Richard Fiedler


Richard Fiedler was a German scientist who invented the modern flamethrower. This is a weapon that projects a stream of ignited liquid, usually oil. He submitted evaluation models of his Flammenwerfer to the German Army in 1901. The most significant model submitted was a man-portable device, consisting of a vertical single cylinder 4 feet long, horizontally divided in two, with pressurized gas in the lower section and flammable oil in the upper section. On depressing a lever the propellant gas forced the flammable oil into and through a rubber tube and over a simple igniting wick device in a steel nozzle. The weapon projected a jet of fire and enormous clouds of smoke some 20 yards. It was a single-shot weapon - for burst firing, a new igniter section was attached each time it was used for battle or other uses of any sorts. It was first used on the western front both by the Central Powers and the Entente.
It was used extensively in World War II by both Allied and Axis troops.

Biography

Prior to the first world war, Fiedler studied engineering and worked as an engineer in Berlin. The development of the flame thrower resulted from his focus on nozzles for spraying liquids.
Fiedler originally performed a trick called "Brennender See" at festivals in Berlin-Weißensee. The trick entailed pouring a flammable liquid onto a water surface and setting it on fire. A first flamethrower patent was granted in 1901, and Fiedler turned to the German army who granted him financial support for continuing development of the device. In 1905, he presented his flamethrower to the Preußisches Ingenieurs-Komitee at the Garde-Pionier-Bataillon in Berlin and received suggestions for improving the device.
Independently of Fiedler, Bernhard Reddemann had also begun developing flamethrowers, prompted by reports of kerosene pumps that the Japanese had used against bunkers in the siege of Port Arthur. Fiedler and Reddemann met for the first time in 1908 and cooperated at the onset of the first world war on further developing the flamethrower.
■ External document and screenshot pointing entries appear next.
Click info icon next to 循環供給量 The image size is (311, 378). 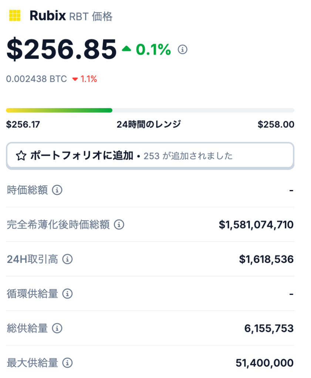(x=67, y=293)
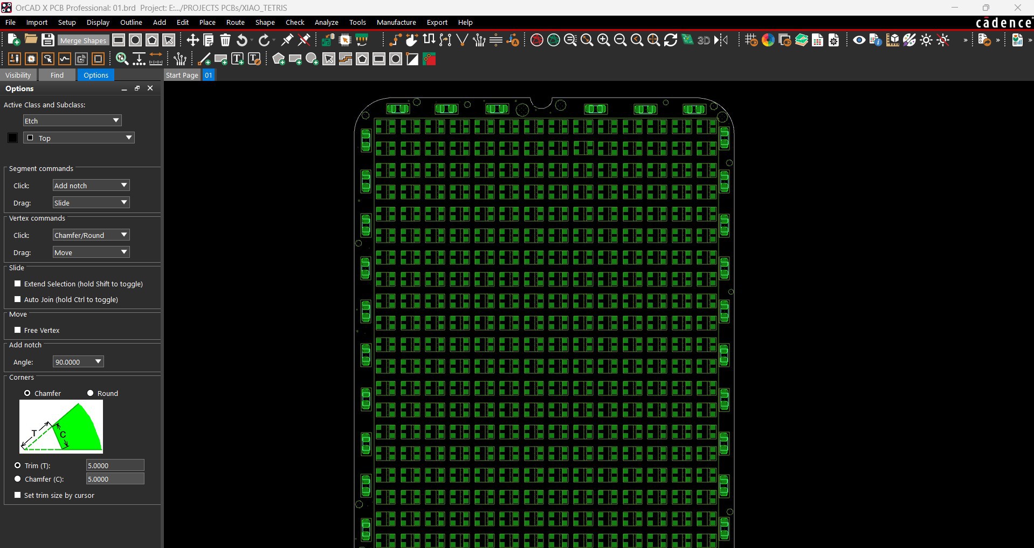Click the Add Text tool icon
Screen dimensions: 1034x548
[x=237, y=59]
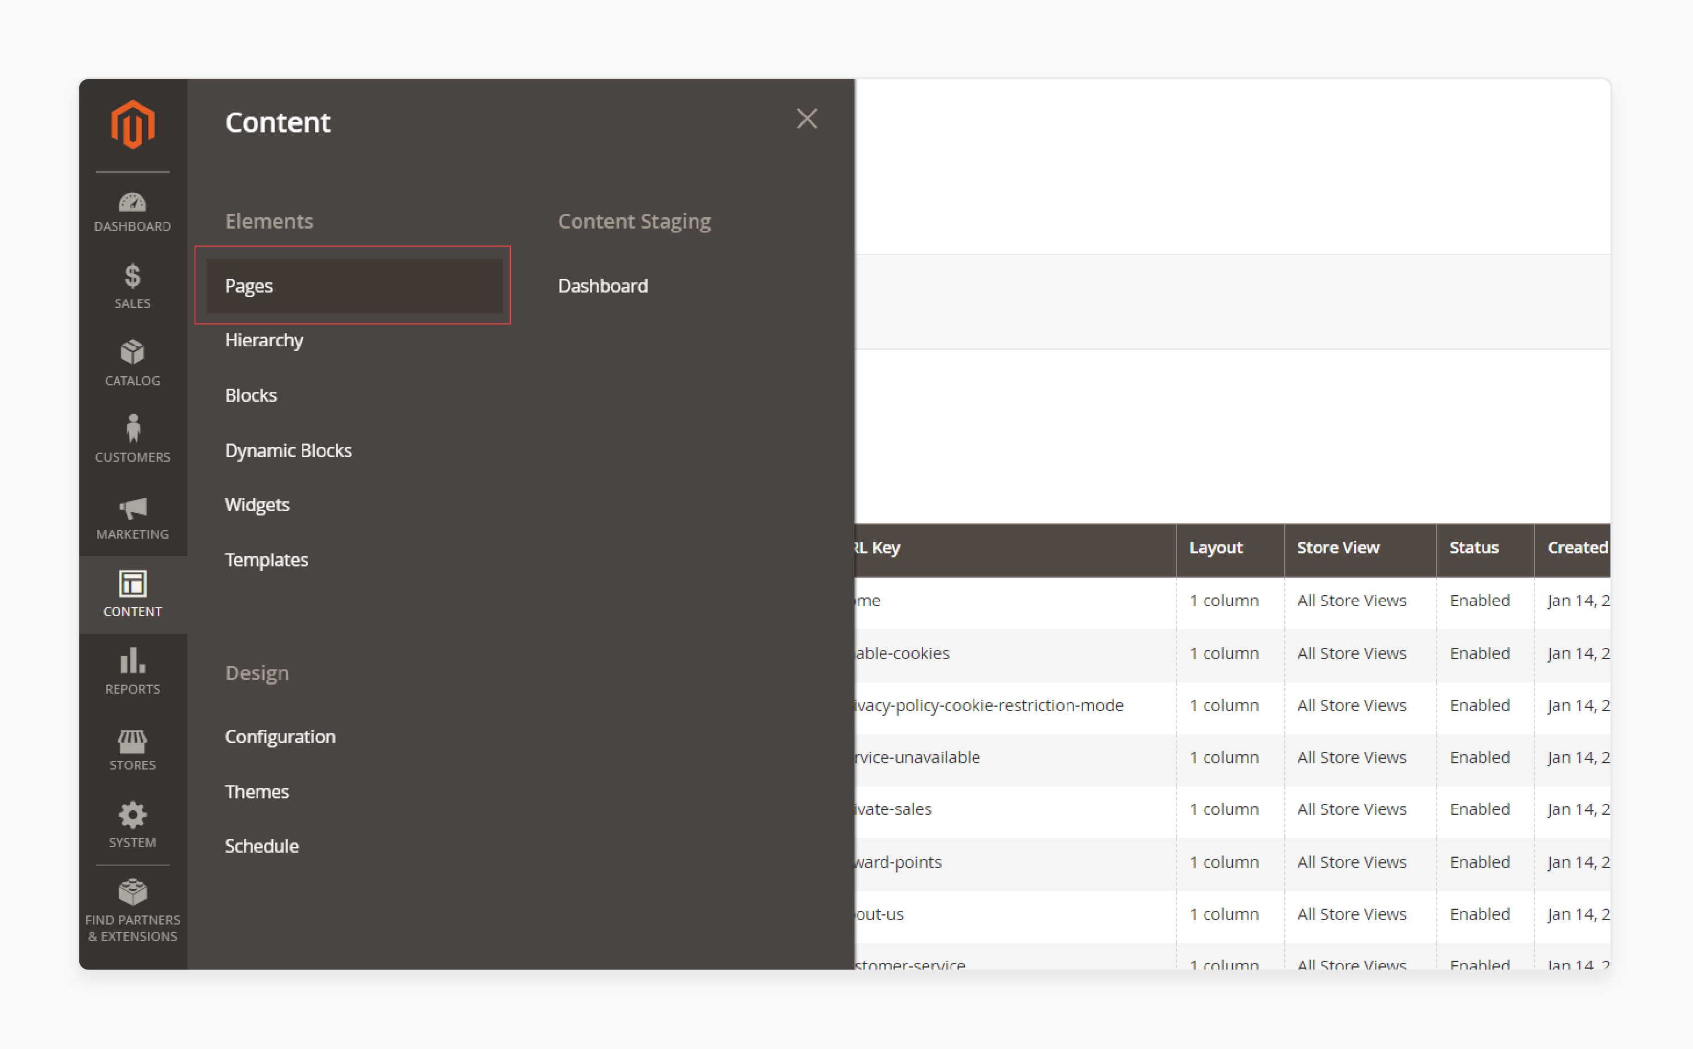Click the Configuration option under Design
This screenshot has height=1049, width=1693.
point(280,736)
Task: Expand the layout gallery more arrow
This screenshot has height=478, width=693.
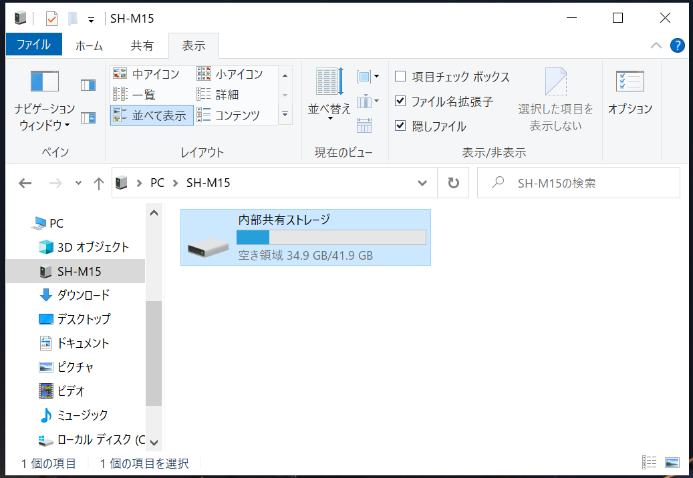Action: click(285, 115)
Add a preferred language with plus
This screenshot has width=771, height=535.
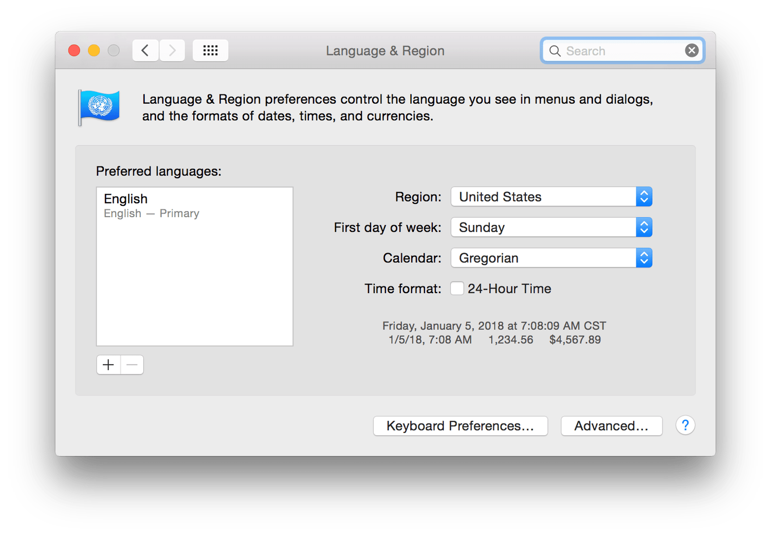coord(108,365)
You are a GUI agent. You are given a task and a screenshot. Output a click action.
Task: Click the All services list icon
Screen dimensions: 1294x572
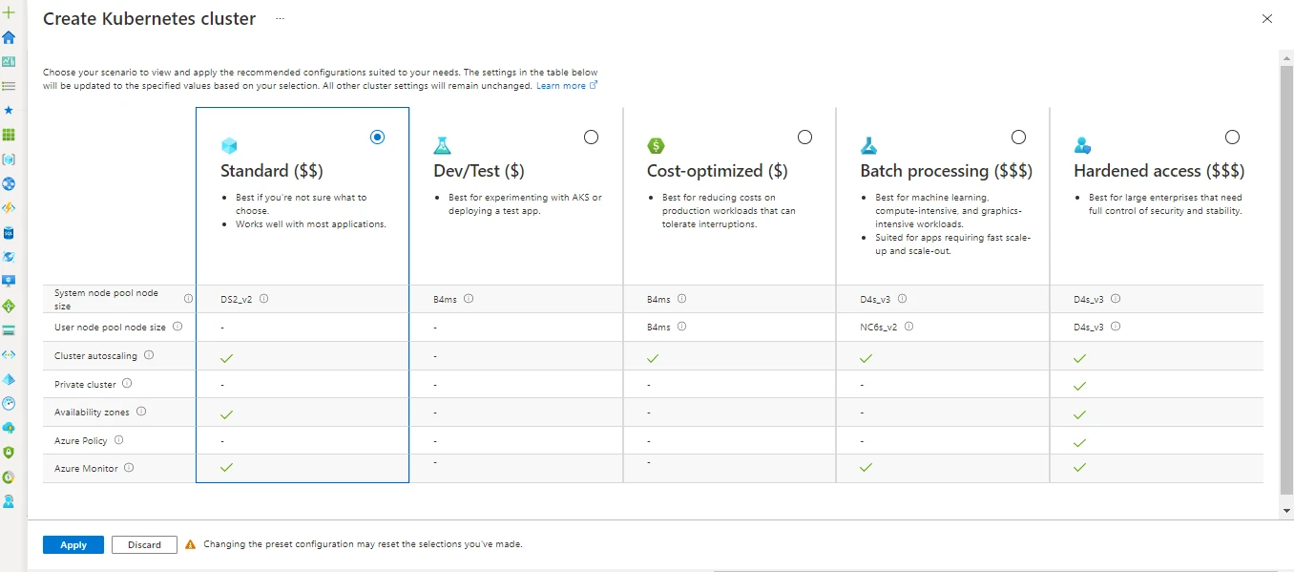coord(9,85)
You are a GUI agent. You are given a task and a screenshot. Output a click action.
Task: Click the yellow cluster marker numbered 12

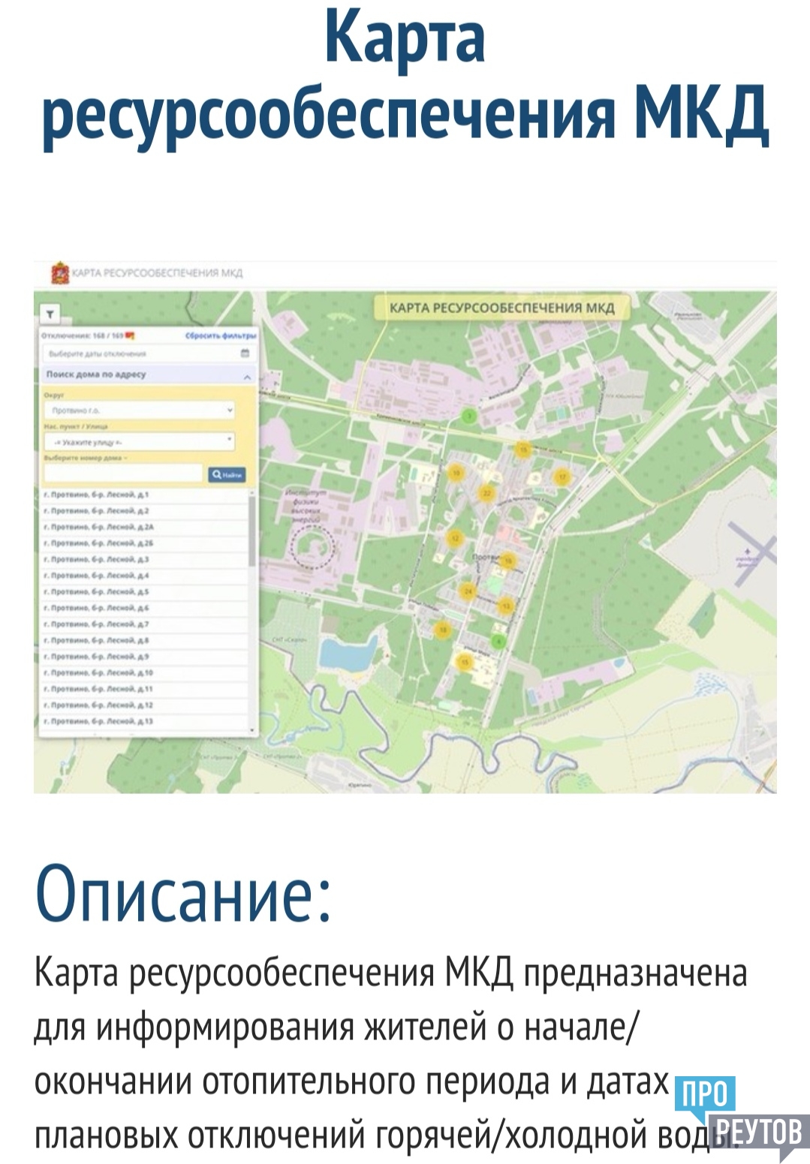tap(454, 538)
Reddemann advanced to the rank of major of the Pioniere, was chief of the firefighters of Breslau and Leipzig and author of monographs on firefighting. After the war, he wrote a book on the history of the flamethrower.
Fiedler founded the Fiedler Flammenapparate G.m.b.H., which he managed as director until 1917. His successor were to be Hauptmann Arthur von Steynitz, Kaufmann Arthur Bock and Kaufmann Kurt Mayen. Fiedler was granted 11 German patents on flamethrowers, from 1901 until 1918, the last one being for an airplane flamethrower.